DÜN MUSA’YI ÖLDÜRME UĞRUNA BİNLERCE ÇOCUĞU ÖLDÜREN FİRAVUN’UN ÇOCUĞU NETANYAHU VE PESPAYELERİ, MUSA’NIN ÇOCUKLARINI ÖLDÜRÜYOR.

DÜN MUSA’YI ÖLDÜRME UĞRUNA BİNLERCE ÇOCUĞU ÖLDÜREN FİRAVUN’UN ÇOCUĞU NETANYAHU VE PESPAYELERİ, MUSA’NIN ÇOCUKLARINI ÖLDÜRÜYOR.
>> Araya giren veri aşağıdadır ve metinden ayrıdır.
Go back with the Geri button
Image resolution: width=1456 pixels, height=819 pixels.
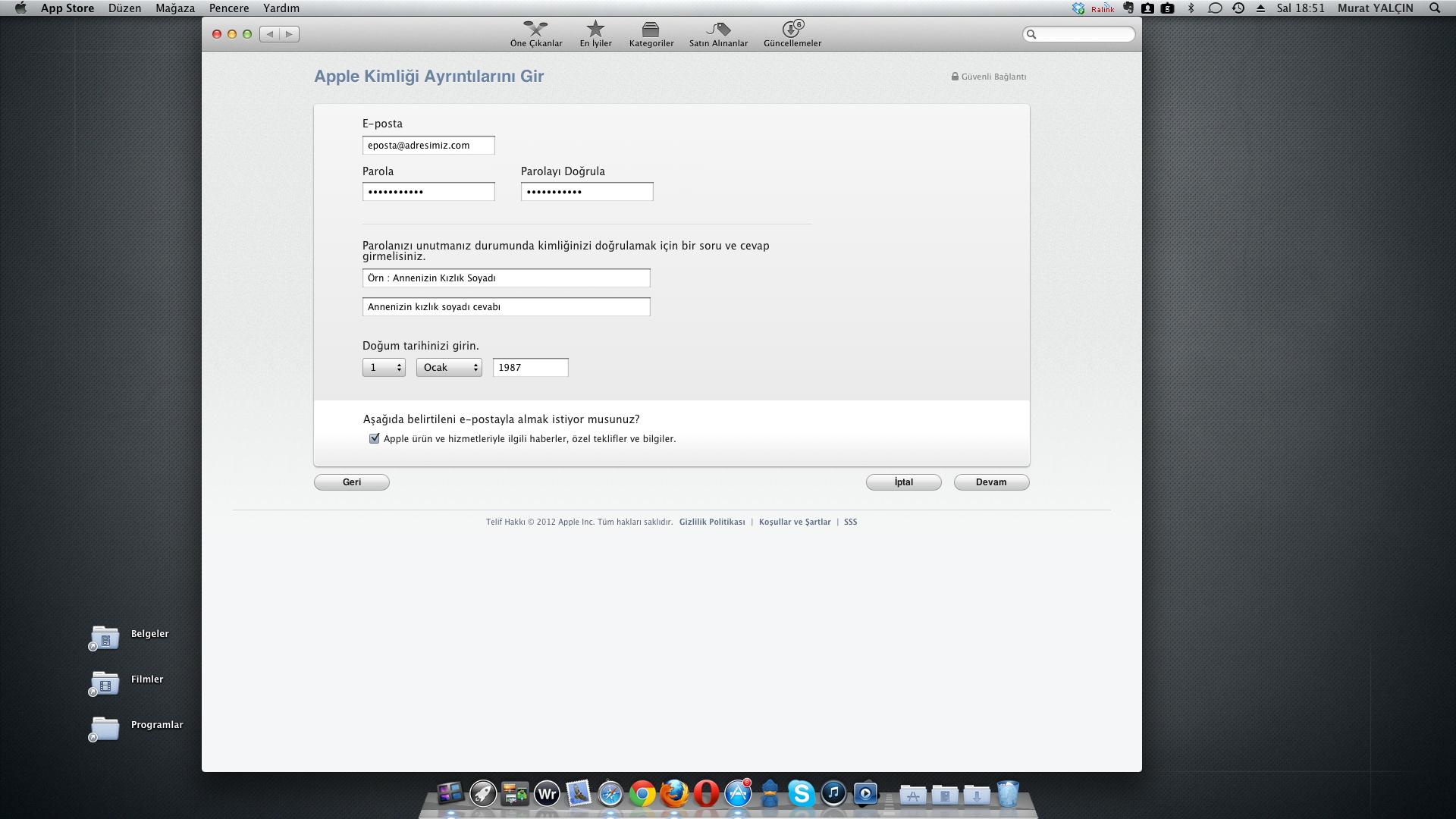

Zalimlerin Değişmeyen Aklı: Firavun’dan Netanyahu’ya Zulmün Süregelen Hikayesi

Tarih, mazlumların çığlıkları ve zalimlerin zulmü ile doludur. Hak ve batıl mücadelesi, insanlık var olduğundan beri devam etmektedir. Dün Firavun, saltanatını korumak için binlerce masum çocuğu katletti. Bugün, onun akıl hocası olan şeytanın izinden gidenler, aynı zihniyetle hareket ediyorlar. Netanyahu ve yandaşları, Firavun’un mirasını devralmışçasına zulmü sürdürüyor, masumları katlediyor, adaleti ayaklar altına alıyor.
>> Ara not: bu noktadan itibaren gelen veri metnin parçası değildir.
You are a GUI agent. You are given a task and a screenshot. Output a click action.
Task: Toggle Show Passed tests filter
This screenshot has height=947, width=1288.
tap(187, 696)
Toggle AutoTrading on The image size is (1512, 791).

Firavun’un Korkusu ve Zulmü

Firavun, rüyasında bir çocuğun saltanatını yok edeceğini görmüştü. Kehanet, İsrailoğullarından bir çocuğun çıkacağını söylüyordu. Gücünü ve iktidarını kaybetme korkusuyla, binlerce masum bebeği öldürttü. Ancak Allah’ın kudreti karşısında Firavun’un tuzakları boşa çıktı. Musa (a.s.), tam da onun sarayında büyüdü ve sonunda zalim düzenini yerle bir etti.

Bu kıssa, tarih boyunca mazlumlara bir umut, zalimlere ise ilahî bir tehdit olmuştur. Ne var ki zalimler ibret almaz; aksine, atalarının yolunu takip ederek zulümlerini daha da artırırlar.

Bugünün Firavunları: Netanyahu ve İşbirlikçileri

Bugün, Netanyahu ve benzeri zalimler, Firavun’un mirasını devralmışçasına Filistin topraklarında aynı zulmü işlemektedir. Dün Musa’nın kavmi olan İsrailoğulları zulme uğruyordu, bugün onların adını kullananlar, Musa’nın gerçek mirasçıları olan mazlumları katlediyor.

Firavun, kendisini ilah ilan etmişti. Bugünün firavunları da benzer bir kibirle, hukuk tanımadan, insan haklarını hiçe sayarak, uluslararası kuralları yok sayarak zulmetmeye devam ediyor. Gazze’de bebekler, çocuklar, kadınlar katlediliyor. Şehirler bombalanıyor, masumlar evsiz bırakılıyor.

Mazlumun Ahı, Zalimleri Yıkar

Tarih bize gösteriyor ki hiçbir zalim ebedî kalmamıştır. Firavun’un akıbeti nasıl oldu? Kızıldeniz’de ordusuyla birlikte helak oldu. Nemrut nasıl oldu? Küçücük bir sinek tarafından yere serildi. Ebrehe’nin ordusu nasıl oldu? Ebabil kuşlarının attığı taşlarla perişan oldu.

Bugünün zalimleri de aynı akıbete uğrayacaktır. Çünkü mazlumların duası, zalimlerin ordularından daha güçlüdür. Çünkü ilahî adalet, er ya da geç tecelli eder. Firavun’un sarayında büyüyen Musa (a.s.), onu nasıl devirdiyse, Netanyahu ve diğer zalimler de belki hiç ummadıkları bir yerden gelen bir tokatla devrileceklerdir.

Zulme Karşı Durmak: Her Müminin Sorumluluğu

Bu süreçte bizlere düşen, zalimin karşısında susmamak, mazlumun yanında durmaktır.

“Zulme rıza göstermek, bizzat zulüm yapmaktır.”

O hâlde, Filistin’deki kardeşlerimizin yanında durmalı, en azından dualarımızla, elimizden gelen yardımlarla ve hakkı haykırarak destek olmalıyız. Zalimlerin karşısında sessiz kalanlar, tarih önünde sorumluluk taşıyacaklardır.

Sonuç: Firavunlar Hep Kaybetti, Yine Kaybedecekler

Zulüm ile abad olunmaz. Firavunlar hep kaybetti ve bugün de kaybetmeye mahkûmlar. Çünkü Allah mazlumun yanındadır, zalime mühlet verir ama ihmal etmez. Dün Musa’yı öldürmek için binlerce çocuğu katleden Firavun nasıl helak olduysa, bugün de Netanyahu ve benzeri zalimler, bir gün tarihin çöplüğüne atılacaktır.

Ancak önemli olan, bizlerin hangi tarafta olduğudur. Adaletin mi, yoksa zulmün mü yanında olacağız? Firavun’un sarayında mı, yoksa Musa’nın safında mı duracağız? Mazlumun duasına mı talibiz, yoksa zalimlerin gazabına mı?

Unutmayalım: Zalimler hep kaybeder, mazlumlar ise sonunda kazanır. Çünkü hak her zaman galip gelir.